Tarragon is a green herb with a subtle licorice flavor that's the seasoning in classic Béarnaise Sauce. It also matches well with chicken, fish, and eggs (as in CHOW's Deviled Eggs with Tarragon).
darklyglimmer loves chicken with Dijon-tarragon cream. "My husband would eat this once a week if I let him," she says, "and I'm often tempted." tcamp recommends chicken with tarragon and quick-roasted garlic.
When she makes salmon with mustard and herb butter, danapi grills the salmon on a cedar plank. "This recipe is the reason I grow tarragon," she says. "Simple, easy and SO delicious!"
Tarragon can work with sweets, too. "I am lately obsessed," says soupkitten, "with whipping the good local farm cream with tarragon and serving over berries and peaches, making fruit shortcakes, etc. I may soon try an ice cream. I like a little fresh tarragon in lemonade sometimes." lizwinn likes it with grapefruit and cantaloupe.
Chicken salad with chopped cooked chicken, slivered almonds, apple, celery and tarragon mayonnaise.
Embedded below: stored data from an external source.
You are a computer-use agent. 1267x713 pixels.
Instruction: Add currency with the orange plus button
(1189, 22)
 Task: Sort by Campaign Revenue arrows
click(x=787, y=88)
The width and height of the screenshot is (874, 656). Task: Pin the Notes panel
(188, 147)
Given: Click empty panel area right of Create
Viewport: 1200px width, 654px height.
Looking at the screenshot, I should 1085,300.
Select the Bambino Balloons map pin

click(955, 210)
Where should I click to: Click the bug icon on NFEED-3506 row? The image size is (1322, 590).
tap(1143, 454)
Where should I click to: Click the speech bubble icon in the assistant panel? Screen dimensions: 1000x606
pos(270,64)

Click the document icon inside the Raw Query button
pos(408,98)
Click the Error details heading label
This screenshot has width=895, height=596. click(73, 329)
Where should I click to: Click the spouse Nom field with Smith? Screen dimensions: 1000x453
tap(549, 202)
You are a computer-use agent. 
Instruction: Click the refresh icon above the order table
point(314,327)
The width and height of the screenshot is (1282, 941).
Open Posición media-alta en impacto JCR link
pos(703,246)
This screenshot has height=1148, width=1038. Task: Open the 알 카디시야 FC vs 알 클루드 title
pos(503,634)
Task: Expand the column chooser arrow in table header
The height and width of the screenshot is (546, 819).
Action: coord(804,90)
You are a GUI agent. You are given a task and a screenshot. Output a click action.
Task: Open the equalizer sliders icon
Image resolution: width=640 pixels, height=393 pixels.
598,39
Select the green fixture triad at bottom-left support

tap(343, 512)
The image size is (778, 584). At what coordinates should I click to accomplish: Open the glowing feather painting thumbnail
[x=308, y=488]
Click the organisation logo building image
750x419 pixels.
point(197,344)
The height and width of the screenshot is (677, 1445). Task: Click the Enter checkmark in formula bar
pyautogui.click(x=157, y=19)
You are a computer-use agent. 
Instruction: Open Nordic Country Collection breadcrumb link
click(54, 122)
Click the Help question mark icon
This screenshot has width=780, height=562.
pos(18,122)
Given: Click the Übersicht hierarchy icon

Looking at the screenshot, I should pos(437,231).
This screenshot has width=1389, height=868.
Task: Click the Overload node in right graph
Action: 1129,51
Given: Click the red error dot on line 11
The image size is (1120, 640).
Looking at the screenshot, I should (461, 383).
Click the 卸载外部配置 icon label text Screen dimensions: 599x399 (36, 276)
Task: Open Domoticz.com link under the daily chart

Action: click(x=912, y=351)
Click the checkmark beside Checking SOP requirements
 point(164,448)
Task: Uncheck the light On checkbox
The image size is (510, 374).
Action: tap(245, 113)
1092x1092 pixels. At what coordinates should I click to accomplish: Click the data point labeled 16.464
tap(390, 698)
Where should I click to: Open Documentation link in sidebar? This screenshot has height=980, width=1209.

"Tarragon, the Mystery Spice" Ouch. Obviously an herb, and such an outstanding one at that. But in bottled (dry) form, an uninteresting and strange substance. Okay. Yeah. Maybe 'spice' works in this case......
A chicken stuff with fresh sprigs of tarragon is an easy and very lovely dish.
Salt and pepper rubbed onto the outside, a pinch inside, maybe coated with a little butter or olive oil (or not). It's a nice summer dish my mother taught me.